**Data provided**
↓

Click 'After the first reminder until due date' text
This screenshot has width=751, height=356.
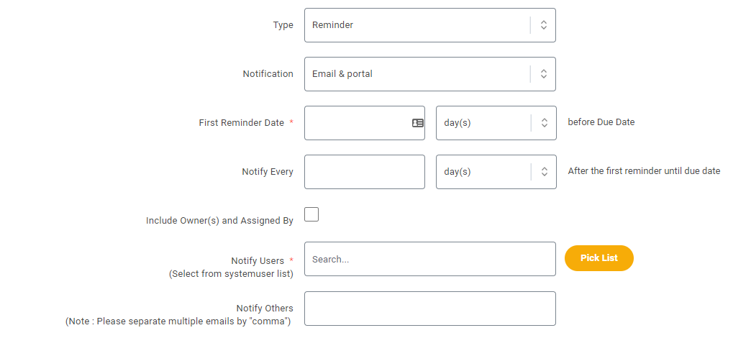645,171
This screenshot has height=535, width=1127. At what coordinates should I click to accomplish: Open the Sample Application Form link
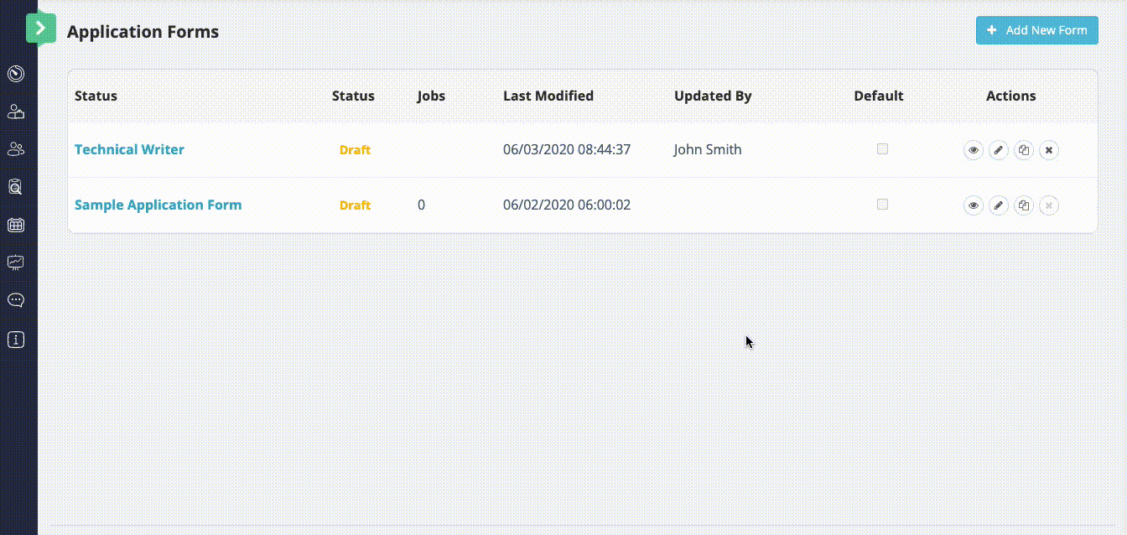click(x=158, y=205)
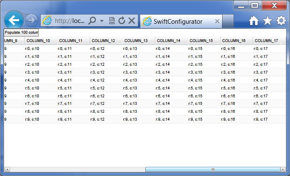Image resolution: width=290 pixels, height=176 pixels.
Task: Click the COLUMN_15 column header
Action: [x=201, y=41]
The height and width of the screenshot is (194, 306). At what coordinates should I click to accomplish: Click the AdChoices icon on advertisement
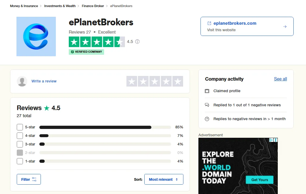(272, 140)
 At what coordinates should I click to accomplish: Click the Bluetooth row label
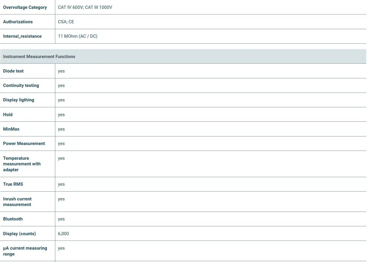[13, 219]
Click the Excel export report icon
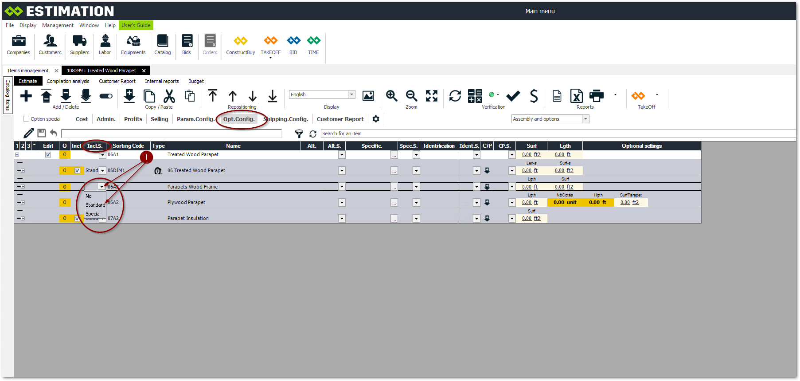 576,96
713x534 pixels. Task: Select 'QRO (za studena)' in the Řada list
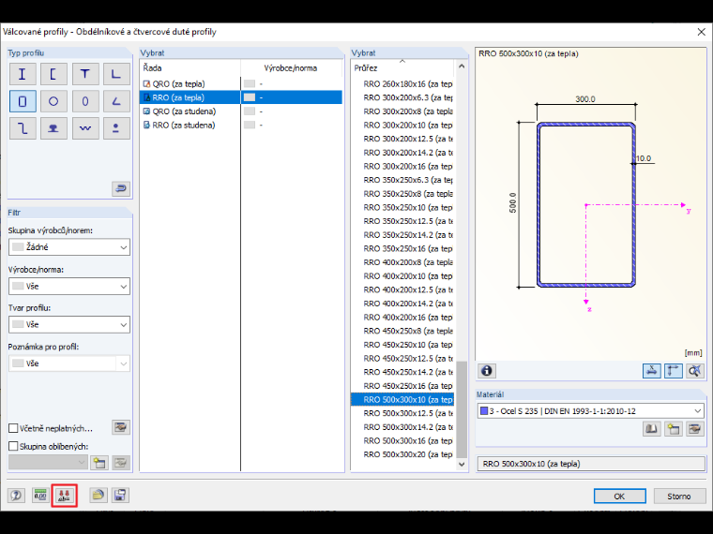pyautogui.click(x=184, y=111)
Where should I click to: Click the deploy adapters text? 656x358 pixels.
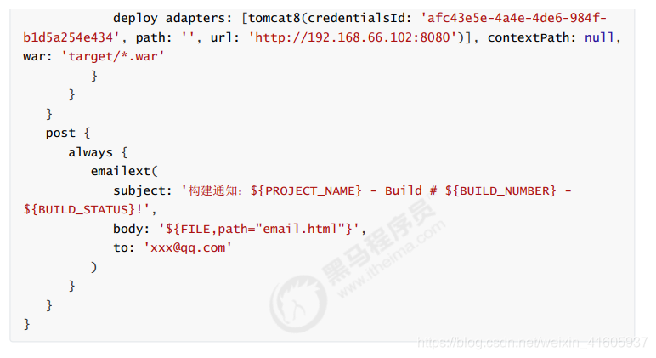pyautogui.click(x=172, y=19)
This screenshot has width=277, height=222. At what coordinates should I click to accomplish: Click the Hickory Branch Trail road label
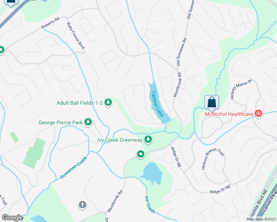(213, 158)
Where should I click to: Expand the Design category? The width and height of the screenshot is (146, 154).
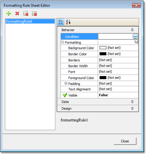click(x=98, y=108)
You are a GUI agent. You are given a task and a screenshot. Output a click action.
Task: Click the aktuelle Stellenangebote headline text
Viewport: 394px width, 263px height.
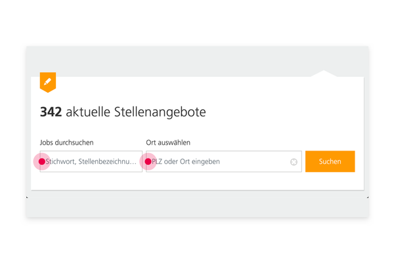tap(136, 112)
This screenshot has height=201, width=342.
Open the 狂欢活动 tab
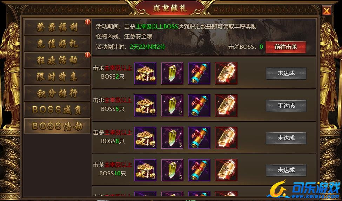click(57, 60)
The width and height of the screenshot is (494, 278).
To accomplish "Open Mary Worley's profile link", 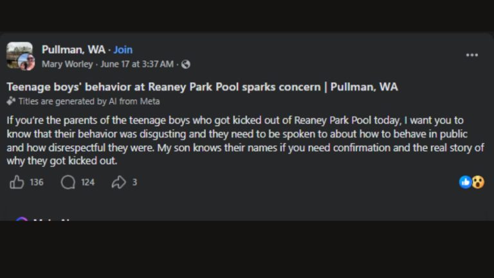I will pos(68,64).

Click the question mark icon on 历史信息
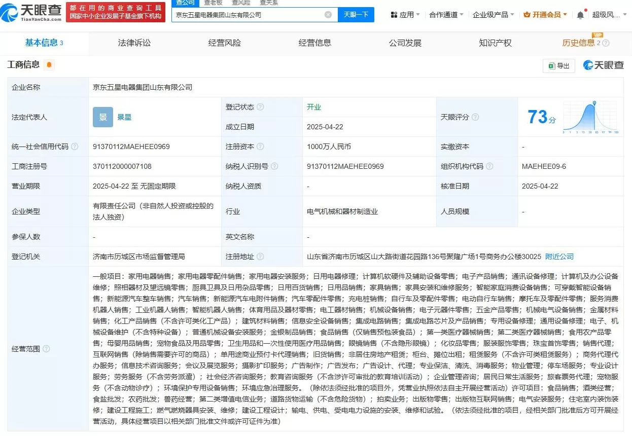pyautogui.click(x=606, y=43)
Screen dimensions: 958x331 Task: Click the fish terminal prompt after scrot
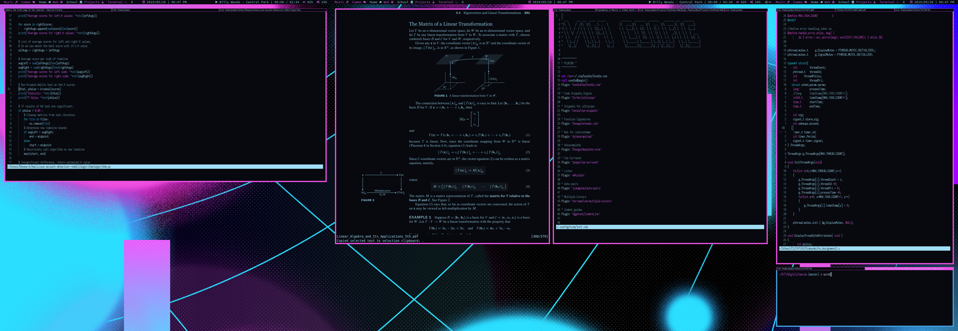pyautogui.click(x=832, y=274)
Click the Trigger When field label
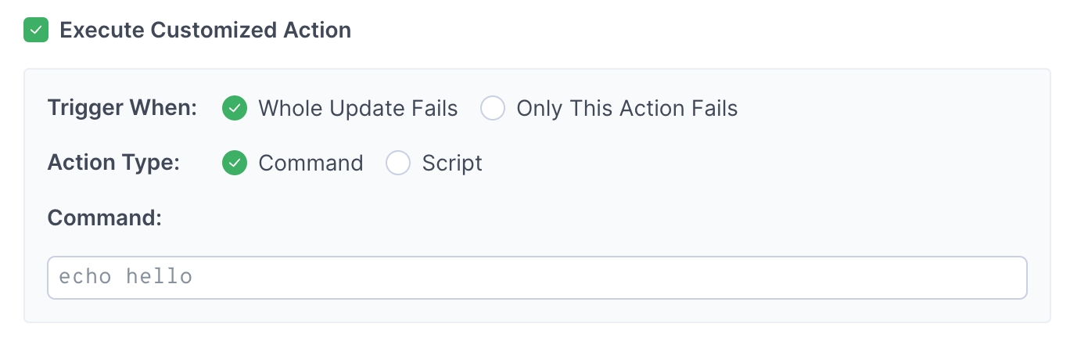The image size is (1070, 338). point(123,108)
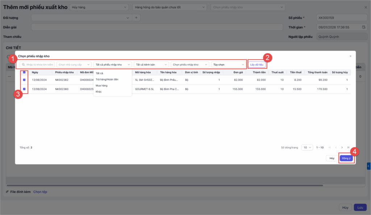The width and height of the screenshot is (371, 215).
Task: Close the Chọn phiếu nhập kho dialog
Action: pos(350,56)
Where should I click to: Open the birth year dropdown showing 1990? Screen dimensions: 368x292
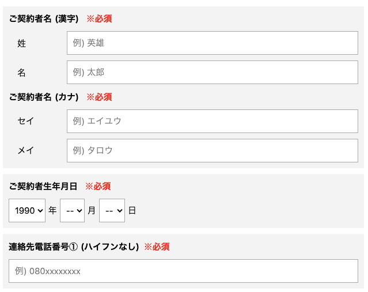[x=27, y=211]
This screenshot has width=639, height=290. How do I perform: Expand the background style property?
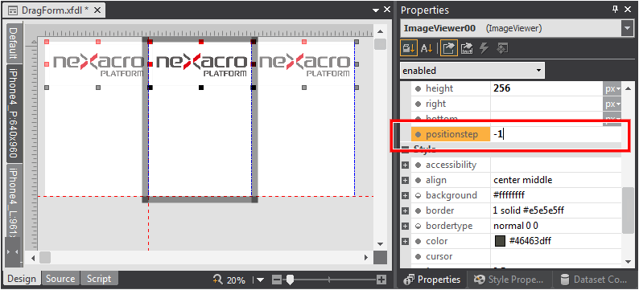point(405,196)
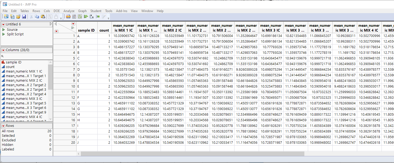
Task: Copy selected cells to clipboard
Action: click(x=36, y=17)
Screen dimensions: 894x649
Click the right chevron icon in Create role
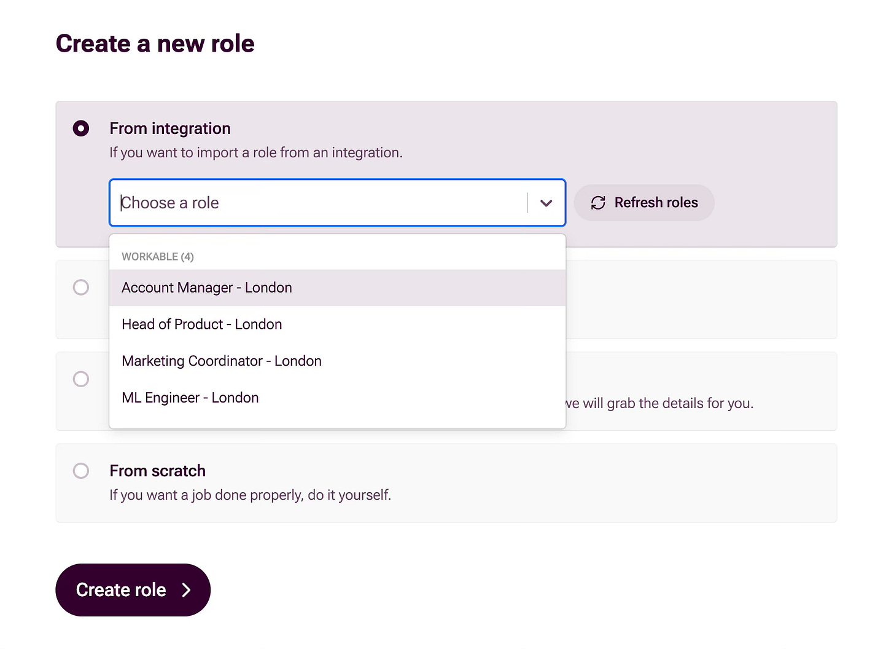tap(187, 590)
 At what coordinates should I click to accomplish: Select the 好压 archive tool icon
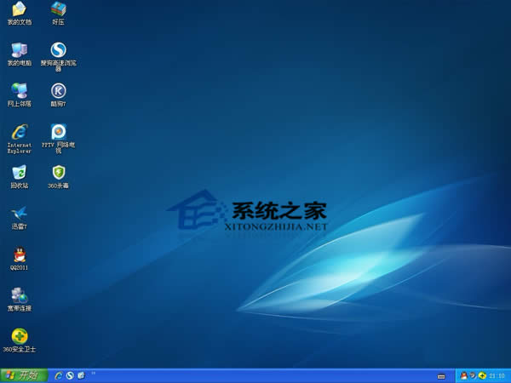click(x=59, y=13)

↑

The answer is those lines of the material above that run from the one containing "This screenshot has width=639, height=290." up to and including the one containing "Screen dimensions: 894x649", restated exactly and without images.

This screenshot has width=639, height=290. How do I perform: Expand the background style property?
point(405,196)
Task: Copy selected cells to clipboard
Action: click(x=36, y=17)
Screen dimensions: 894x649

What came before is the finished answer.